BSF positions to BOT side of filemark (conventional behavior).
EOT is indicated by two file marks, and a read of the second mark
will leave the tape positioned to after the mark, requiring
a backspace to position to EOT (conventional behavior).
Status (NOP) ioctl implemented, but file/record count always zero.
Sparcstation (4.1) ST driver
BSR over a filemark confuses the driver - looks like it thinks
it saw the EOF when reading in the forward direction.
The next read returns EOF and then the real EOF is read,
so 2 EOFs in a row are seen (looks like EOT).

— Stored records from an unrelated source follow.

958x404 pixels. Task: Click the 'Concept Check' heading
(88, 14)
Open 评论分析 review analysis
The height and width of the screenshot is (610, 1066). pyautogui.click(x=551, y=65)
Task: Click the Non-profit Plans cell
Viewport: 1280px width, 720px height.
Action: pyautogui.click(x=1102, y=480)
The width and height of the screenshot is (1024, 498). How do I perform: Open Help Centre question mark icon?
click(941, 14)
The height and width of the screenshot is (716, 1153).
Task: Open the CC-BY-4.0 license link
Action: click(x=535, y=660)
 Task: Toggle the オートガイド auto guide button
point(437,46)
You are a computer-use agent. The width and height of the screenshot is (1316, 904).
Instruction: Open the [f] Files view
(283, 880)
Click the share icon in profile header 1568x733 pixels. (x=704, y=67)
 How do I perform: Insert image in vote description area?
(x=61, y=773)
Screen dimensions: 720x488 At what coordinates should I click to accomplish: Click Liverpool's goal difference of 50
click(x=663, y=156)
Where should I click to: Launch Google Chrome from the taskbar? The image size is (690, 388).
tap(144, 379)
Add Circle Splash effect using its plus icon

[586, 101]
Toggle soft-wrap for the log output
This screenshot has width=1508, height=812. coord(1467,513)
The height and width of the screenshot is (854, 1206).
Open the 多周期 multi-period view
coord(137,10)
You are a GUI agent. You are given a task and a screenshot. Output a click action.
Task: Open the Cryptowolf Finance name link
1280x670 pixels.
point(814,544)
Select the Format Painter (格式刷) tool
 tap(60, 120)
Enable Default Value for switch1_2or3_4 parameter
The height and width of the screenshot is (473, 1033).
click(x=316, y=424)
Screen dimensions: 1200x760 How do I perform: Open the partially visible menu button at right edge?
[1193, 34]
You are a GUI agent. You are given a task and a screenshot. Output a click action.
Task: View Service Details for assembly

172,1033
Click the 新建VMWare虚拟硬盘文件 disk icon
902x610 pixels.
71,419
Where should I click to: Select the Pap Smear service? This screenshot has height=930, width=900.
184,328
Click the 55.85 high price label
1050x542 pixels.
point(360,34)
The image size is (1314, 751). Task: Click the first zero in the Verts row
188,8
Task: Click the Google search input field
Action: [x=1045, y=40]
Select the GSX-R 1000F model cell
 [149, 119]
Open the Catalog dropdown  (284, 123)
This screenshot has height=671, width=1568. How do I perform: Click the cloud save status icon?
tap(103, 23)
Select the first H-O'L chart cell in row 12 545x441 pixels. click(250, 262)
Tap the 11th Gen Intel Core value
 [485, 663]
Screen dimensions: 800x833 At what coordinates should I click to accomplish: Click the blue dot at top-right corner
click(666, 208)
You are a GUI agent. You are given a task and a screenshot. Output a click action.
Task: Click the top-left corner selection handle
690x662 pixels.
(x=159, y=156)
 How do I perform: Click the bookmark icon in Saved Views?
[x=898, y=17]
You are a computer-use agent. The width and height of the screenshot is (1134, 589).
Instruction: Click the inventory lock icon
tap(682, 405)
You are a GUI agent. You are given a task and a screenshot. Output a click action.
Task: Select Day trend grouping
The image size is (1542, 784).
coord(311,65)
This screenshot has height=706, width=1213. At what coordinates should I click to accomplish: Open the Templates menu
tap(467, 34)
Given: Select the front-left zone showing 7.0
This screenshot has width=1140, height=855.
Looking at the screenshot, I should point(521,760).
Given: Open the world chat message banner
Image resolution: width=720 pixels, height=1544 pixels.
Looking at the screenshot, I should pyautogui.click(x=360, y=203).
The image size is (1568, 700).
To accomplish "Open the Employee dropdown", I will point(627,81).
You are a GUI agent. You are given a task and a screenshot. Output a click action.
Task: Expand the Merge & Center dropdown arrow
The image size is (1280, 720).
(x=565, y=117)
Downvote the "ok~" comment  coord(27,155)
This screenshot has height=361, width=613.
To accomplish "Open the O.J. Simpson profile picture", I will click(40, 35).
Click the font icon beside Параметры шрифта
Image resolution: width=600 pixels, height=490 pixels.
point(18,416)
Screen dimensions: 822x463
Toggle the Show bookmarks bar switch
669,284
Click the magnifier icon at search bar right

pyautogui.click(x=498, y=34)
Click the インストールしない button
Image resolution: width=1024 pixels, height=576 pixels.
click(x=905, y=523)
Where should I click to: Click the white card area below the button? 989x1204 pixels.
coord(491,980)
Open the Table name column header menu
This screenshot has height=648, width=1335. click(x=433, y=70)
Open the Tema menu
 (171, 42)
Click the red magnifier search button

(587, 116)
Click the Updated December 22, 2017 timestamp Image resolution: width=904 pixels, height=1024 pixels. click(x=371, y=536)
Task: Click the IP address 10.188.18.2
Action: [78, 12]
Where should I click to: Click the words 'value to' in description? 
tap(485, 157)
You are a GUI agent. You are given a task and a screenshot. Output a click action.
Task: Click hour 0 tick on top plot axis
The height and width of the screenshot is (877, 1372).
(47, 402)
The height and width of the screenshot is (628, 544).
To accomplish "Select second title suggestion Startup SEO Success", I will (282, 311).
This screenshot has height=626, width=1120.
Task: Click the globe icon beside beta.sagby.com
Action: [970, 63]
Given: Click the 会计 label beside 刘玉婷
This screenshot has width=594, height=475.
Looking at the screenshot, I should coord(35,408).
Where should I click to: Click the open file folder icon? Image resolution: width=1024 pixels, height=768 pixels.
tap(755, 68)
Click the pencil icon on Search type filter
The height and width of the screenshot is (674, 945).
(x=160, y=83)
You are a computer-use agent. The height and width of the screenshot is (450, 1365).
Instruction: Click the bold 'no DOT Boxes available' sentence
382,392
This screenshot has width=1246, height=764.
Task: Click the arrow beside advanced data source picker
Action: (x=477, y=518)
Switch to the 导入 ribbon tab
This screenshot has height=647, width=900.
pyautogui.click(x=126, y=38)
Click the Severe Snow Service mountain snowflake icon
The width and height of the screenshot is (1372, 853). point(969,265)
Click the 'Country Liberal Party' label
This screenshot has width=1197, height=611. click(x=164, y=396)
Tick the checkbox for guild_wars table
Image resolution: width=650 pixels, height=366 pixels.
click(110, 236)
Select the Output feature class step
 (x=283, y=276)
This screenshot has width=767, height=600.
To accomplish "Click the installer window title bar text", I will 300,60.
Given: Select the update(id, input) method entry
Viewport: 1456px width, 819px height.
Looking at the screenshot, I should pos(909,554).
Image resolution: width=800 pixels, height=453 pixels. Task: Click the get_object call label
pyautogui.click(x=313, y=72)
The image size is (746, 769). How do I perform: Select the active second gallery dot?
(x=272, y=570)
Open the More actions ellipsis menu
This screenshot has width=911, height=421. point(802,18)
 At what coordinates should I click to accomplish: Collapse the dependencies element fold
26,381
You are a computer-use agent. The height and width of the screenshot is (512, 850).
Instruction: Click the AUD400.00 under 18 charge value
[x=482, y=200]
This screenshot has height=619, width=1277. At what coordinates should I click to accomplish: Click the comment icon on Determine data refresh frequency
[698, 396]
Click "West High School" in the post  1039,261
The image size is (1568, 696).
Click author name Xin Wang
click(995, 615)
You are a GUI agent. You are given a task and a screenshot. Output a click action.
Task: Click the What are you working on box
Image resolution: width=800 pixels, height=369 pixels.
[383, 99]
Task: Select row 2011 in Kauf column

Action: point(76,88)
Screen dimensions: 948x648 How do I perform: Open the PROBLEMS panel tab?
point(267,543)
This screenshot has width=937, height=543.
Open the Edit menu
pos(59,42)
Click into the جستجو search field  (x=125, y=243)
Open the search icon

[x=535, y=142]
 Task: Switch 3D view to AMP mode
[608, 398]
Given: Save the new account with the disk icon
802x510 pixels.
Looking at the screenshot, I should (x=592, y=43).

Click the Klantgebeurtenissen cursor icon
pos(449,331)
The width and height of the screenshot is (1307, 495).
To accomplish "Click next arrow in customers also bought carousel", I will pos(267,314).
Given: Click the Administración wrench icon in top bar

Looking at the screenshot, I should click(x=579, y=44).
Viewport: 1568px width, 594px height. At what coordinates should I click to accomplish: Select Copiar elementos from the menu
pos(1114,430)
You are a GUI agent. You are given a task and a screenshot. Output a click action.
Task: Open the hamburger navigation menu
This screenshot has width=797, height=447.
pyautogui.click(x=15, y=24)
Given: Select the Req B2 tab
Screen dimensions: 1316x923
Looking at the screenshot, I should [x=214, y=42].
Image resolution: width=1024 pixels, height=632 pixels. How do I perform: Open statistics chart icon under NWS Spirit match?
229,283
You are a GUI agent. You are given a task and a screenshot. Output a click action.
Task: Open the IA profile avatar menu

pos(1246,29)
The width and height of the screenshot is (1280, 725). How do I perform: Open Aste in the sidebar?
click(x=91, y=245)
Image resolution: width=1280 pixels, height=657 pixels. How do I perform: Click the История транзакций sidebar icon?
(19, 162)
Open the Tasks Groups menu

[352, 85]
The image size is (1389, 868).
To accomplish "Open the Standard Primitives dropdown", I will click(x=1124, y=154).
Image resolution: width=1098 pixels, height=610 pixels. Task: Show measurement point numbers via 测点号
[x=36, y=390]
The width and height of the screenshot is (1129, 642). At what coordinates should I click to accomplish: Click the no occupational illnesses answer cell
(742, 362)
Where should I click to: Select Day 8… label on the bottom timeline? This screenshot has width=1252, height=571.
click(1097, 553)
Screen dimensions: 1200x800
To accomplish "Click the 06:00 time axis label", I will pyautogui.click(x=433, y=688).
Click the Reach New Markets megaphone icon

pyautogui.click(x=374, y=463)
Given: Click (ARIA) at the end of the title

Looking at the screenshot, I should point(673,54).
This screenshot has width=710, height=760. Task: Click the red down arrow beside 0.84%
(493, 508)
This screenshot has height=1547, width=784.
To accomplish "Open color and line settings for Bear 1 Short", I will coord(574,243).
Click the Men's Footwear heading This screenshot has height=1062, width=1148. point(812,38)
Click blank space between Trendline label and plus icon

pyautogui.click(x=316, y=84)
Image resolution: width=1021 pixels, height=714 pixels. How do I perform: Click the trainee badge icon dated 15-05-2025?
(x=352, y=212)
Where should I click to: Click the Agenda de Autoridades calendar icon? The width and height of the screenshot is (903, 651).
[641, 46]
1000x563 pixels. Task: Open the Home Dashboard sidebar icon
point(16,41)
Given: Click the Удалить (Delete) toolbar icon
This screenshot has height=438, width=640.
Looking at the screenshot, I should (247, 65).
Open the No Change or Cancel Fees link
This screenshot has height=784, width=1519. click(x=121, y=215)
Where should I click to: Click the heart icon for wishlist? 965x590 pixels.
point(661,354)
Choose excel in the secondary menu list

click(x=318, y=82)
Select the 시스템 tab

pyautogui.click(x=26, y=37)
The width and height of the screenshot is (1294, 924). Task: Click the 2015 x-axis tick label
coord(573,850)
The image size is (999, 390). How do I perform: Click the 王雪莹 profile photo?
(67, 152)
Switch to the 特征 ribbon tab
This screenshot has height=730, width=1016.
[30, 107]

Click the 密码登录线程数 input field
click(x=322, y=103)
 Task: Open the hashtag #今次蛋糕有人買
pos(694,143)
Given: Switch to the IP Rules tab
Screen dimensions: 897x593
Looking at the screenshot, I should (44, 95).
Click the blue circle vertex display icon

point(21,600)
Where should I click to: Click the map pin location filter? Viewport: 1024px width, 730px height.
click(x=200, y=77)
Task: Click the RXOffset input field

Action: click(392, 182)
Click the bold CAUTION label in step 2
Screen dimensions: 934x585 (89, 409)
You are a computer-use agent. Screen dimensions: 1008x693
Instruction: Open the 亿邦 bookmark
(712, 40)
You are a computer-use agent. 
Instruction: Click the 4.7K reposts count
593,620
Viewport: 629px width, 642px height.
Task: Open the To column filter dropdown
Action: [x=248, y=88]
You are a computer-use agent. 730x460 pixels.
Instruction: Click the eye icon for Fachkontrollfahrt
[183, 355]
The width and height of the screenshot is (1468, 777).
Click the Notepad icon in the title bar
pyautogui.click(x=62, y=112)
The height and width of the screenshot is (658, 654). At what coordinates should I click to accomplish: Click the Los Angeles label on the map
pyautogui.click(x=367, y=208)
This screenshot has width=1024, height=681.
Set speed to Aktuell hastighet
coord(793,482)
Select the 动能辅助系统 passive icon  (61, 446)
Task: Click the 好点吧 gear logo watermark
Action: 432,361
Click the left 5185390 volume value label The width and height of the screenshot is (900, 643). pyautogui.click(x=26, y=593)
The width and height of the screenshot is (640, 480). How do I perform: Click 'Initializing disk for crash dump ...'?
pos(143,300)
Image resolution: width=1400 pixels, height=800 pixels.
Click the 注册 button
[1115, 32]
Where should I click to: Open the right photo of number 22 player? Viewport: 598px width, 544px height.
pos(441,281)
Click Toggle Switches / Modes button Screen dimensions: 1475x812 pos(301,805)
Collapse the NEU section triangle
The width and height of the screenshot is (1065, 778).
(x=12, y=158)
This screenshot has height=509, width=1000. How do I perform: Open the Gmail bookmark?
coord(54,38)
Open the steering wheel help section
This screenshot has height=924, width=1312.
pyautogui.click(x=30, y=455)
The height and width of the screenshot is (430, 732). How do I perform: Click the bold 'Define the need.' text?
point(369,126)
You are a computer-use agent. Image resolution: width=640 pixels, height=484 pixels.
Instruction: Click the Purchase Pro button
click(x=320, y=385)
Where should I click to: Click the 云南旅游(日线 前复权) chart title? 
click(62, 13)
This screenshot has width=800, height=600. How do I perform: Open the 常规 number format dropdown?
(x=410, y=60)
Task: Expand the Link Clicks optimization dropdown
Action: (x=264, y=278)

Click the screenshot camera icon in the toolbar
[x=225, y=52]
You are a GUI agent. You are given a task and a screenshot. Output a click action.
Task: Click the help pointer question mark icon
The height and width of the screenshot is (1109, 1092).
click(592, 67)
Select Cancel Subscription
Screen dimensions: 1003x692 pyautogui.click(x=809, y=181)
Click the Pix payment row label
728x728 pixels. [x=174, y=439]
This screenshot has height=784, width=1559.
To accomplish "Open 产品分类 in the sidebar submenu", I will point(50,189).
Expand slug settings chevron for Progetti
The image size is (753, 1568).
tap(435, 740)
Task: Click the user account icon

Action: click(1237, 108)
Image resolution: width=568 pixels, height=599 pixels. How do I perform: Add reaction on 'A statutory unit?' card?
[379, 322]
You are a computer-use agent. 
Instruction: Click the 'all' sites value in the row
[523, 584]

The file
count in the driver gets messed up.
BSF causes all subsequent reads to return immediately with ERR.
One (sometimes two!) REW ioctls are required to clear.
FSF and FSR work.
R-Squared driver for Exabyte (Sun-3 running 4.1)
Opens drive in fixed block mode.
Read at EOF returns IOERR (driver bug).
Status (NOP) ioctl not implemented.
3.8. Pseudocode for Driver Functions
# ZZOPMT -- Open the magtape device and position to the given file.
procedure zzopmt (device, acmode, oldrec, oldfile, newfile, chan)
begin
# Open device for positioning.
open no-rewind raw device read-only
# Do not move the tape if opened newfile=0.
if (newfile != 0) {
# Rewind to get to known position if position uncertain.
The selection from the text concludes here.